Speaking by phone from Caracas, Ramírez also said Arteaga reflects the Maduro regime’s increased attacks on peaceful activists.
“Wuilly symbolizes peaceful protest, and the regime wants to eradicate that,” Ramírez said. “They want the world to think the opposition is only violent terrorists.”
Venezuelan expats note the country is simply following a script that was “written in the last century by the Castros in Cuba and has been transposed to Venezuela,” says Millie Herrera, a Cuban-born Venezuelan-American.

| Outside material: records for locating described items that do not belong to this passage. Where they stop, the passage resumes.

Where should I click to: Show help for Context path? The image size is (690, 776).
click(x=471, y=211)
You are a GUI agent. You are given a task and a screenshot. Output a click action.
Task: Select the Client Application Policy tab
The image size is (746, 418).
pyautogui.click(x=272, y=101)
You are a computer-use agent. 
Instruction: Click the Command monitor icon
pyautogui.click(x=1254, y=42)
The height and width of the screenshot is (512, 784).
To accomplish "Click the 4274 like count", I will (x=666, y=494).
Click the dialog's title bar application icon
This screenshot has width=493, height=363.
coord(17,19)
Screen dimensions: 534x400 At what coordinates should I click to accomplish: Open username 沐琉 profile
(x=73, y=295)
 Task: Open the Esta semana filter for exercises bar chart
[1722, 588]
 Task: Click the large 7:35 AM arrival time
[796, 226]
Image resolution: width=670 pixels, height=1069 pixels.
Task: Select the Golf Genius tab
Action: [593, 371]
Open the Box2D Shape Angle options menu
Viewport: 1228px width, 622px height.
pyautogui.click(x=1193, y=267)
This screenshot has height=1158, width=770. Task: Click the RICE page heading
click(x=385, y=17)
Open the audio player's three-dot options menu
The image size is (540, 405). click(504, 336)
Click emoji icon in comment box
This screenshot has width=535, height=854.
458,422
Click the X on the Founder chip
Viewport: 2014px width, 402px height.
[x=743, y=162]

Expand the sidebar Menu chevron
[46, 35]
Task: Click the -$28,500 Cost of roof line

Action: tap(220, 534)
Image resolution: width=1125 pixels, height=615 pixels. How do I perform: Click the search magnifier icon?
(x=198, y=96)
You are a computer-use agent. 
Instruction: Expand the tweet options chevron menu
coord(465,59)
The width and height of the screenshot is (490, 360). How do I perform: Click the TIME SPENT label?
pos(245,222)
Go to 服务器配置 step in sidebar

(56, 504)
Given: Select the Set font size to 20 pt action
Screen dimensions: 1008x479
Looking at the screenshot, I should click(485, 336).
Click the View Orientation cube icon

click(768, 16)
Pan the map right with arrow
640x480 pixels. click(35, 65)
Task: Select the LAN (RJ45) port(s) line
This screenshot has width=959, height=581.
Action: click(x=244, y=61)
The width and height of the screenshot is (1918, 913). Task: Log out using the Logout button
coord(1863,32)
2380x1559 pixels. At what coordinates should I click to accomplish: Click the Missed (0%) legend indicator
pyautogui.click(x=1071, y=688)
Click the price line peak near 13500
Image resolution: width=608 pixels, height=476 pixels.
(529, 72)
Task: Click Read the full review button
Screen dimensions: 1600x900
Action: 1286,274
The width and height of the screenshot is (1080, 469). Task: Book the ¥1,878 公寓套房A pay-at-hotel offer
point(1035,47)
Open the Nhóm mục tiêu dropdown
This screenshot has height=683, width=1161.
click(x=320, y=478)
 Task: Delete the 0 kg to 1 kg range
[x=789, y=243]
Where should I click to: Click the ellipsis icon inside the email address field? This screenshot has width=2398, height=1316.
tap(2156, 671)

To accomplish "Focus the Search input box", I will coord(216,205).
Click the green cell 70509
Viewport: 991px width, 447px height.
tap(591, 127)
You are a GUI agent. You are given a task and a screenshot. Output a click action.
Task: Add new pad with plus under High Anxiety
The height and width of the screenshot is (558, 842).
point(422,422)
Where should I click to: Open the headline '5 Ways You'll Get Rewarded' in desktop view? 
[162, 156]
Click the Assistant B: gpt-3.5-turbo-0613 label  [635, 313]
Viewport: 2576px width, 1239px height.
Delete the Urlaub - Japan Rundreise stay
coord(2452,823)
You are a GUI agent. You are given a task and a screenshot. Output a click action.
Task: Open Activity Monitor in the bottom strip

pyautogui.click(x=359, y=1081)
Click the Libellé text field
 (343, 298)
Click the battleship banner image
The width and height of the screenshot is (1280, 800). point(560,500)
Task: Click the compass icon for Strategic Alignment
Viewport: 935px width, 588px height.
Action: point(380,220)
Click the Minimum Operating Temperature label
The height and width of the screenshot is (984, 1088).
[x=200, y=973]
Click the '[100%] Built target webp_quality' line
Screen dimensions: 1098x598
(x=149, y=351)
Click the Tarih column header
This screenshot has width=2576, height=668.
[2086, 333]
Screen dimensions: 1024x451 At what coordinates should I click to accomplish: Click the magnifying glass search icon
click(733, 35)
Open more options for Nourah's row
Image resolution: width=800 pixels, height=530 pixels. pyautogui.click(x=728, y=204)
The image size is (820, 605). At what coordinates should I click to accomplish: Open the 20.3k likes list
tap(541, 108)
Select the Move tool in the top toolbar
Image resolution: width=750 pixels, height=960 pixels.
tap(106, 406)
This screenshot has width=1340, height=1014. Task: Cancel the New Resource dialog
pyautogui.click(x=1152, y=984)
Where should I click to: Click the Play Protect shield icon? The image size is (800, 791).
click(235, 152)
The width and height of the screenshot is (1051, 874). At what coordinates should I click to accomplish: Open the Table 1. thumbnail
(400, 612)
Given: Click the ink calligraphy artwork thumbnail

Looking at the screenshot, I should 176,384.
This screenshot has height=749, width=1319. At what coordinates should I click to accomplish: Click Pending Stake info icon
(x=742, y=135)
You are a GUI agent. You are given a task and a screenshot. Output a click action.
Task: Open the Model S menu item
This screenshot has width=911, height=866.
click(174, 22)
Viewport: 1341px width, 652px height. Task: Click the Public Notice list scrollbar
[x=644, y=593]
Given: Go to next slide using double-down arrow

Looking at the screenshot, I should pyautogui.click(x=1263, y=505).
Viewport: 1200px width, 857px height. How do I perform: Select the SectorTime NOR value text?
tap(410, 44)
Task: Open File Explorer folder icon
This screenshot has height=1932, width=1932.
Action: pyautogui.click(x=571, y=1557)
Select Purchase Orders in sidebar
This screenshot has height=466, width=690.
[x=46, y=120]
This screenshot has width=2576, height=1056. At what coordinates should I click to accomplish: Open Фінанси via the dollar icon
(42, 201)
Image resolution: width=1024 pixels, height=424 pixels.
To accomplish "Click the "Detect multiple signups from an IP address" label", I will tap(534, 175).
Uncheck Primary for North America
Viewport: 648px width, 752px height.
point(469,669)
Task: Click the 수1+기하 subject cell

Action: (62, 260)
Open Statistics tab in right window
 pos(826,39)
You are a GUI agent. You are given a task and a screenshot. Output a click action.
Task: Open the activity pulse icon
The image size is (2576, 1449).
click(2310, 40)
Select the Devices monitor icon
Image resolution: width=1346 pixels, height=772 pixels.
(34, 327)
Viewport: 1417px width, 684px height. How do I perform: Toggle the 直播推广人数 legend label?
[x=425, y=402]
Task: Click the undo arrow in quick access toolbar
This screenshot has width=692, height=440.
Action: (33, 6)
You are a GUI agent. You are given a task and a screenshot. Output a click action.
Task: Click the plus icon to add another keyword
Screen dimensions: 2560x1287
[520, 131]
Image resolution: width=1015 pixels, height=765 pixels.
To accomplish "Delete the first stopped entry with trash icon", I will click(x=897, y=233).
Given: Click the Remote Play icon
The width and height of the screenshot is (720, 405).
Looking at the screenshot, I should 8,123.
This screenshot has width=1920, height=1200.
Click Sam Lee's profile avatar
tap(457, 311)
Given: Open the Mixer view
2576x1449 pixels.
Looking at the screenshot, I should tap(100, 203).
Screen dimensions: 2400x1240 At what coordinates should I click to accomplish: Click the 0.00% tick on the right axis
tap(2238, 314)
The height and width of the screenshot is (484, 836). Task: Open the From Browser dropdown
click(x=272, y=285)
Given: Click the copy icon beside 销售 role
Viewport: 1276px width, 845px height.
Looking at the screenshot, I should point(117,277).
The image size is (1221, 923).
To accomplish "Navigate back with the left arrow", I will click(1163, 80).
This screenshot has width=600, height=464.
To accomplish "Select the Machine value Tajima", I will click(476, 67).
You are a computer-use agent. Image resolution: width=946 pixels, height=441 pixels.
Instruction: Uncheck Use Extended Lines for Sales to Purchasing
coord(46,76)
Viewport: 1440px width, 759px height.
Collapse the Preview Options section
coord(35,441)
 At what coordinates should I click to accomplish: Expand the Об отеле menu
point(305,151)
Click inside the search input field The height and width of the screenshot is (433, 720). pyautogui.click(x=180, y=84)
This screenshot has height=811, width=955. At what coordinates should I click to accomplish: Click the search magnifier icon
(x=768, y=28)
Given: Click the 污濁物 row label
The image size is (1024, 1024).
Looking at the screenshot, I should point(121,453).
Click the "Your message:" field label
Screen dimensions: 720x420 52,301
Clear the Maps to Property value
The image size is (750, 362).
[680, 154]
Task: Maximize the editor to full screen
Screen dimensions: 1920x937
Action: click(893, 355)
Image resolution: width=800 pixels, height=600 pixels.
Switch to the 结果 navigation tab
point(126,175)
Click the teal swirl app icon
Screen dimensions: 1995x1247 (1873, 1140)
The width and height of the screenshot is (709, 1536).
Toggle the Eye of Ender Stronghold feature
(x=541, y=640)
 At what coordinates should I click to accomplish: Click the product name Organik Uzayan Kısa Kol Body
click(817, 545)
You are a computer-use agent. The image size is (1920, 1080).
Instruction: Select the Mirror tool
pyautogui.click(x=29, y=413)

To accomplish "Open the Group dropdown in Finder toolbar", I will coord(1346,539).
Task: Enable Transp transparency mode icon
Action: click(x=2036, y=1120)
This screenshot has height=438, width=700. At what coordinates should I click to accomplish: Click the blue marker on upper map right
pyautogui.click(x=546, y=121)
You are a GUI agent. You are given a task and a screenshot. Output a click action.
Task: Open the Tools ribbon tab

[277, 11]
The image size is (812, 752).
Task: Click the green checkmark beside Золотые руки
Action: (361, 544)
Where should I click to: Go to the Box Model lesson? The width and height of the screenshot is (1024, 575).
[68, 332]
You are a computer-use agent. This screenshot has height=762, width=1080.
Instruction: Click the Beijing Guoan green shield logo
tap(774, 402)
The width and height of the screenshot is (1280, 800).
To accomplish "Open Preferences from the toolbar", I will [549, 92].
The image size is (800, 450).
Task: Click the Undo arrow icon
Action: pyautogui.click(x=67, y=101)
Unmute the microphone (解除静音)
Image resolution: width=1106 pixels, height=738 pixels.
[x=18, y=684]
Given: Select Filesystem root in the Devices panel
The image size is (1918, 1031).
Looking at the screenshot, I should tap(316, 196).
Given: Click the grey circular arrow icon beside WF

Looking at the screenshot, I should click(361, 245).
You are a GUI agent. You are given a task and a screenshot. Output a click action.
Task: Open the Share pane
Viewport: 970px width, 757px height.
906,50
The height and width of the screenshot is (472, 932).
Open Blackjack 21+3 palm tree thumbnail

For expats with that kind of dual perspective, “It’s almost like you have X-ray vision,” says Herrera, who owns a Coral Gables business consulting firm. “It’s like, Oh my goodness – again.”
Herrera, who was part of an expat group that met this month with Florida Sen. Bill Nelson to discuss the Venezuelan emergency, says she watched her late, democracy-activist father oppose both the Castro regime in Cuba and Venezuela’s socialists. He taught her when to know a country has become a police state – and when opposition leaders will be hunted down and flee into exile.
In Venezuela, she says, that’s now.
“It always happens in these quote-unquote revolutions,” she says. “They choose who they persecute and who they jail, because that is strategic to set an example and fear.”
As a result, Miami-Dade County commissioners last week urged President Trump to grant Venezuelan immigrants Temporary Protected Status. Last Friday Trump may have made that even more necessary when he said the U.S. was considering “a military option” against Venezuela.
Critics say his remark simply gave the Maduro regime an excuse to intensify the persecution of its opponents at home – and made the targets on the backs of Venezuelan opposition figures like Gustavo Marcano even bigger.